- WHAT THE TASK ASKS -
Among the records below, which lines contain the string "three"? Report them.
---
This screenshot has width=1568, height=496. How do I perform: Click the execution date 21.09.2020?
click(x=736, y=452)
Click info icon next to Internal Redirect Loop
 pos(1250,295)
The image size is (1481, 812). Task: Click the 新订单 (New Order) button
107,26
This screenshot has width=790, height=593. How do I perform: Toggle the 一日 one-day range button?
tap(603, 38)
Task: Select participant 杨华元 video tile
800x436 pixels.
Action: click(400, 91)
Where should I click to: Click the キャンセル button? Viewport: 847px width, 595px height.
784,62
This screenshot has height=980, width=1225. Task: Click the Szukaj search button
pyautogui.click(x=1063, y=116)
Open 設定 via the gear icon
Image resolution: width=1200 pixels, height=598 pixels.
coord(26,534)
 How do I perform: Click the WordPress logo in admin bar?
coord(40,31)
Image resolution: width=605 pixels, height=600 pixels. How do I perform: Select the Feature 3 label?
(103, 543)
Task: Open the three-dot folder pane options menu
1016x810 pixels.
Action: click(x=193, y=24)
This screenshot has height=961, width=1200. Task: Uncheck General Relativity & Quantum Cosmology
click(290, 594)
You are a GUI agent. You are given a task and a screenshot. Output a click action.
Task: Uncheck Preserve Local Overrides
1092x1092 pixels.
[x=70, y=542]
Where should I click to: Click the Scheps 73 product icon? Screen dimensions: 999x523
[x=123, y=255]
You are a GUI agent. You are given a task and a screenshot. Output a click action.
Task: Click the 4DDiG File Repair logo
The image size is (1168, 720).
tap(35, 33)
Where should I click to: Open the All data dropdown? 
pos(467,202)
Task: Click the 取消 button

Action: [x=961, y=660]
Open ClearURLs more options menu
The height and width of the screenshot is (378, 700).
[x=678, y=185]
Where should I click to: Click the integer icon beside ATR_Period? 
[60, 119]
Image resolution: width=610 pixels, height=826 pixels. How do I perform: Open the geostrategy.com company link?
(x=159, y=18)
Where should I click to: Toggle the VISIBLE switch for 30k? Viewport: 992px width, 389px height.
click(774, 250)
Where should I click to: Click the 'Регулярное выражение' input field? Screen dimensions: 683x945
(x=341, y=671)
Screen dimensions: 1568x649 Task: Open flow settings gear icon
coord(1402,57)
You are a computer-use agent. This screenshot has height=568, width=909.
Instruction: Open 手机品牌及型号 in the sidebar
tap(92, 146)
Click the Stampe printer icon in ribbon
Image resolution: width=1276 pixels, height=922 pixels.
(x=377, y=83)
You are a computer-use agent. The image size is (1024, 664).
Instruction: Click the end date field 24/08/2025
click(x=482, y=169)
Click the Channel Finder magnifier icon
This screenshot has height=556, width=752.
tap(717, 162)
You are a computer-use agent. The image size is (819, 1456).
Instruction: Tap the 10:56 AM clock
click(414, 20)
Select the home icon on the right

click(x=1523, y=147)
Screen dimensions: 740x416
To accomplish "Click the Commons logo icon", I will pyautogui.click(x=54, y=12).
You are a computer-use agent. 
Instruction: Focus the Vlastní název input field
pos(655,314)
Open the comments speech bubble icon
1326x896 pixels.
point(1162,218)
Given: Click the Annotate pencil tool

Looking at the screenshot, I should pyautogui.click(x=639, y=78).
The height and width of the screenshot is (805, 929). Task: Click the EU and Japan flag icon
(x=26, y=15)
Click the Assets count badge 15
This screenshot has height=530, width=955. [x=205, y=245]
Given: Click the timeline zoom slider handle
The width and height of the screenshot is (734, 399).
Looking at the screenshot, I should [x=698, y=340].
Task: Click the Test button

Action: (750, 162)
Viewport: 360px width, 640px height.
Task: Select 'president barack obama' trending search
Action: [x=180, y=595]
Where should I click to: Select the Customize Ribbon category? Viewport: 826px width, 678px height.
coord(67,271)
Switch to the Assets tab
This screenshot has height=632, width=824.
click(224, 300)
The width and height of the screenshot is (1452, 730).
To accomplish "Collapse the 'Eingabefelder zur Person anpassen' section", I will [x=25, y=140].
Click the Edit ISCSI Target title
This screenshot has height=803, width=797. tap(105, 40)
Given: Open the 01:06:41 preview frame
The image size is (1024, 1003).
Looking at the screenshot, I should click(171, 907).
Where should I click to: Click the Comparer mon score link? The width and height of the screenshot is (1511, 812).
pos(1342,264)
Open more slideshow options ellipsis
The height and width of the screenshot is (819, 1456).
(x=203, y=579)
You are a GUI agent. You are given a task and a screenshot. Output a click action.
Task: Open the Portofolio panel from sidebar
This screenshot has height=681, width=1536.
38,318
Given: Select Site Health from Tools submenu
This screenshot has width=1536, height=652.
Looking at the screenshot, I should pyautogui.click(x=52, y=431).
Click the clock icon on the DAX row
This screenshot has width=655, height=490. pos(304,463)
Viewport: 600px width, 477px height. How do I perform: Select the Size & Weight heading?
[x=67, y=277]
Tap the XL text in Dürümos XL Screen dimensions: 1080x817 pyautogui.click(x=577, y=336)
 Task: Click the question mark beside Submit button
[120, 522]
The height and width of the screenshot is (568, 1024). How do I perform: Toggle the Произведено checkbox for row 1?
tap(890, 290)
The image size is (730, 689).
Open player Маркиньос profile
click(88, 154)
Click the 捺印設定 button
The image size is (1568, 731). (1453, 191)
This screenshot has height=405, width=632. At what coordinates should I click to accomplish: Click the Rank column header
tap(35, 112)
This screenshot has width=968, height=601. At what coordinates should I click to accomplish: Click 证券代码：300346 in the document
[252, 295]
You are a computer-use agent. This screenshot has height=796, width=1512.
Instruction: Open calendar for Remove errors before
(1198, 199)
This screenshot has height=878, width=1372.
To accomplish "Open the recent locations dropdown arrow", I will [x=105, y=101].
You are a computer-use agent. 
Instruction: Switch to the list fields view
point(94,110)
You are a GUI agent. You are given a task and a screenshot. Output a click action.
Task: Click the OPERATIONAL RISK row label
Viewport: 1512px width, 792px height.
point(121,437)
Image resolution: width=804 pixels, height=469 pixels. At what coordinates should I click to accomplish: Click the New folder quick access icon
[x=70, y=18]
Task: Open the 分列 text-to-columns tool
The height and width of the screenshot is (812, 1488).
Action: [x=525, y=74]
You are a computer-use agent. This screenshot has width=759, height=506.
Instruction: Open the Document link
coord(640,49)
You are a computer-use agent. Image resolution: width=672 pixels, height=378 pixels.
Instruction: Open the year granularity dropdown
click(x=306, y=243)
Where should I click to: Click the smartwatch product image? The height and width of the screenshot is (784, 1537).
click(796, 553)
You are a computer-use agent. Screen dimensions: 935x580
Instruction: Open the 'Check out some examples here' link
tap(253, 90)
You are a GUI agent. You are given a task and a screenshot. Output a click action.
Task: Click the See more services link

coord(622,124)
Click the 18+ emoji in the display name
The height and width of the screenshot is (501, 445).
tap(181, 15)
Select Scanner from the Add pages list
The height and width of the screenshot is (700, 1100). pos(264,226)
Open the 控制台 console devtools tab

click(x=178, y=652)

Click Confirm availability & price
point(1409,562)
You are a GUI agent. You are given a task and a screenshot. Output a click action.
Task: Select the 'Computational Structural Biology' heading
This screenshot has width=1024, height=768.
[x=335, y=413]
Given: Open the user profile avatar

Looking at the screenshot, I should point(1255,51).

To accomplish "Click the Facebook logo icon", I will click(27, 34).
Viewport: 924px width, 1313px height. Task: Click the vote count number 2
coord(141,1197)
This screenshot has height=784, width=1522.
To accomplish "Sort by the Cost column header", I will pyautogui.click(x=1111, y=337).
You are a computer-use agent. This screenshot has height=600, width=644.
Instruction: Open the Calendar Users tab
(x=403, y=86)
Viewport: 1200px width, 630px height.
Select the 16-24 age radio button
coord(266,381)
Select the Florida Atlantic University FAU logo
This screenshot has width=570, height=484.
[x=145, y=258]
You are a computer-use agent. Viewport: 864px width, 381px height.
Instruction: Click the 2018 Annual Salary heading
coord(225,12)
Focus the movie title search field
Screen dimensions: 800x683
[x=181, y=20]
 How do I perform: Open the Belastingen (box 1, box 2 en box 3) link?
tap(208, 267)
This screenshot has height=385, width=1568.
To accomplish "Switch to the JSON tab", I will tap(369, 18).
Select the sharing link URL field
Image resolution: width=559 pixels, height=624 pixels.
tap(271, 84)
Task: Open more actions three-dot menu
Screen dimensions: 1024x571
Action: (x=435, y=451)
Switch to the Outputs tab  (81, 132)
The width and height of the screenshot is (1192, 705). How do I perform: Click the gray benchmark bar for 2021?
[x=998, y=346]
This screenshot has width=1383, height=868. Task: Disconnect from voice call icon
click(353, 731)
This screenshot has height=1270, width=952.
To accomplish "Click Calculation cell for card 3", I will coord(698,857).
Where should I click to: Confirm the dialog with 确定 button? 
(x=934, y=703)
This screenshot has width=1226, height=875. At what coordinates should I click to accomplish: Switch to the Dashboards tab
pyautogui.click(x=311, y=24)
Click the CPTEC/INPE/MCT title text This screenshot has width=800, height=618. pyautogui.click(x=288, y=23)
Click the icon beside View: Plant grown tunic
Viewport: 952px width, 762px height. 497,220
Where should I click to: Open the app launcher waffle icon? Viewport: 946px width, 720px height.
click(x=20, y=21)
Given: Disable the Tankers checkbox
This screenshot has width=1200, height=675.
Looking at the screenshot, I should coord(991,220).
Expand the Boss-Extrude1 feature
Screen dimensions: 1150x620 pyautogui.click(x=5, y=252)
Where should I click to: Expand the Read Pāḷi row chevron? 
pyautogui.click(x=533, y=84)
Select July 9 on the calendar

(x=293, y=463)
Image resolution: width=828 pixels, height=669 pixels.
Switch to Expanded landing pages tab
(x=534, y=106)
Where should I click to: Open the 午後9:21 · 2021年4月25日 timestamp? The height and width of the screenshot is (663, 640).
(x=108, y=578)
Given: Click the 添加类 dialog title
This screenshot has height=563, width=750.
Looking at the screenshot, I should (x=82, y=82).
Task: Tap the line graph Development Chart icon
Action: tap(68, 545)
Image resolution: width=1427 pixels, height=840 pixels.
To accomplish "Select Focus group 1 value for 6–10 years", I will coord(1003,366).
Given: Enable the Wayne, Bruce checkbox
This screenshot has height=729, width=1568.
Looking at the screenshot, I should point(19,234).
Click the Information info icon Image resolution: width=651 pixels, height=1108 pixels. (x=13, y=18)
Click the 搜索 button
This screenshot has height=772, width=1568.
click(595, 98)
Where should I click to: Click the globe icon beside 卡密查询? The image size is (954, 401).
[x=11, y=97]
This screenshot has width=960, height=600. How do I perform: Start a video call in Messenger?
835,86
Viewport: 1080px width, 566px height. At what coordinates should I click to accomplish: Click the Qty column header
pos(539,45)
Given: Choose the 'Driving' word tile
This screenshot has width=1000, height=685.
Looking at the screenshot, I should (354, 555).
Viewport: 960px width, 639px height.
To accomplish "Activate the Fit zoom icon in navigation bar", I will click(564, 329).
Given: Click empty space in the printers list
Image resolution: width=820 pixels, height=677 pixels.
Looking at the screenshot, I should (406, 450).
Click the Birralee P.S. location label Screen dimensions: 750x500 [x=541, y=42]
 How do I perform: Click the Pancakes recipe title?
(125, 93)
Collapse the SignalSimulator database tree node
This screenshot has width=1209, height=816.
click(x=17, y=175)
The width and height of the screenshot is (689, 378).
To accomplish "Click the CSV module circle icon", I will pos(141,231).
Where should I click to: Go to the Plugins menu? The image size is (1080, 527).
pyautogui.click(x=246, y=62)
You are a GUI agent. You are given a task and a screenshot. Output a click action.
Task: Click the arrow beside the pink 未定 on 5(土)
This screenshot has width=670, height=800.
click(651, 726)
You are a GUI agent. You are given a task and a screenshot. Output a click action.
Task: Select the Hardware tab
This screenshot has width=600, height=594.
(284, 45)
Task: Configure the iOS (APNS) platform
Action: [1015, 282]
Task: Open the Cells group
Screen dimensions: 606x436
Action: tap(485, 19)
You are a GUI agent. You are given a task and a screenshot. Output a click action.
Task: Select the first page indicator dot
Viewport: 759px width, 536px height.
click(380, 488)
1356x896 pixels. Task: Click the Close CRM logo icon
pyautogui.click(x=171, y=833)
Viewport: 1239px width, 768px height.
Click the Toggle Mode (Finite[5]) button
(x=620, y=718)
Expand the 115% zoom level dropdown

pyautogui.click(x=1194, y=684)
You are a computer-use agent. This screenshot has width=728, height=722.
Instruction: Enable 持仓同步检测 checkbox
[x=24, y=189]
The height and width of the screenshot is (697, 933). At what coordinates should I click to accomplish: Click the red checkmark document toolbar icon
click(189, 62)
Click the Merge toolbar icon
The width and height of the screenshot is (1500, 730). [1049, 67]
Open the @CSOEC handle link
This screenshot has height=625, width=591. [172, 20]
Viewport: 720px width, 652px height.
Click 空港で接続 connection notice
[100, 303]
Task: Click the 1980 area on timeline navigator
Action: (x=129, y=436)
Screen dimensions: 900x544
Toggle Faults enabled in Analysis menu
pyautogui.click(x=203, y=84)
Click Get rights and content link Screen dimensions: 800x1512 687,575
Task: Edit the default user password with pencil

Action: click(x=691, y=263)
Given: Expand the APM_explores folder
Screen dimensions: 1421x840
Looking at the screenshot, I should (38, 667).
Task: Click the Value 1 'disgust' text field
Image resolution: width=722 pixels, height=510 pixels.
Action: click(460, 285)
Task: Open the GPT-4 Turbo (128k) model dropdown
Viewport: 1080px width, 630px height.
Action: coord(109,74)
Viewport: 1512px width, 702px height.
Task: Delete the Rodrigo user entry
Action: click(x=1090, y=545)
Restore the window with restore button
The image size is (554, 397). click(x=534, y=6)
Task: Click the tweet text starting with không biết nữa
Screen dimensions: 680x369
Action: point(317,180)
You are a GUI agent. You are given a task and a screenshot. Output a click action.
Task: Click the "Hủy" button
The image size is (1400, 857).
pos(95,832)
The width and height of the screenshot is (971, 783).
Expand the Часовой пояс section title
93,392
---
- SOLUTION TO THIS EXERCISE -
Task: Open the three-dot folder pane options menu
Task: Open more actions three-dot menu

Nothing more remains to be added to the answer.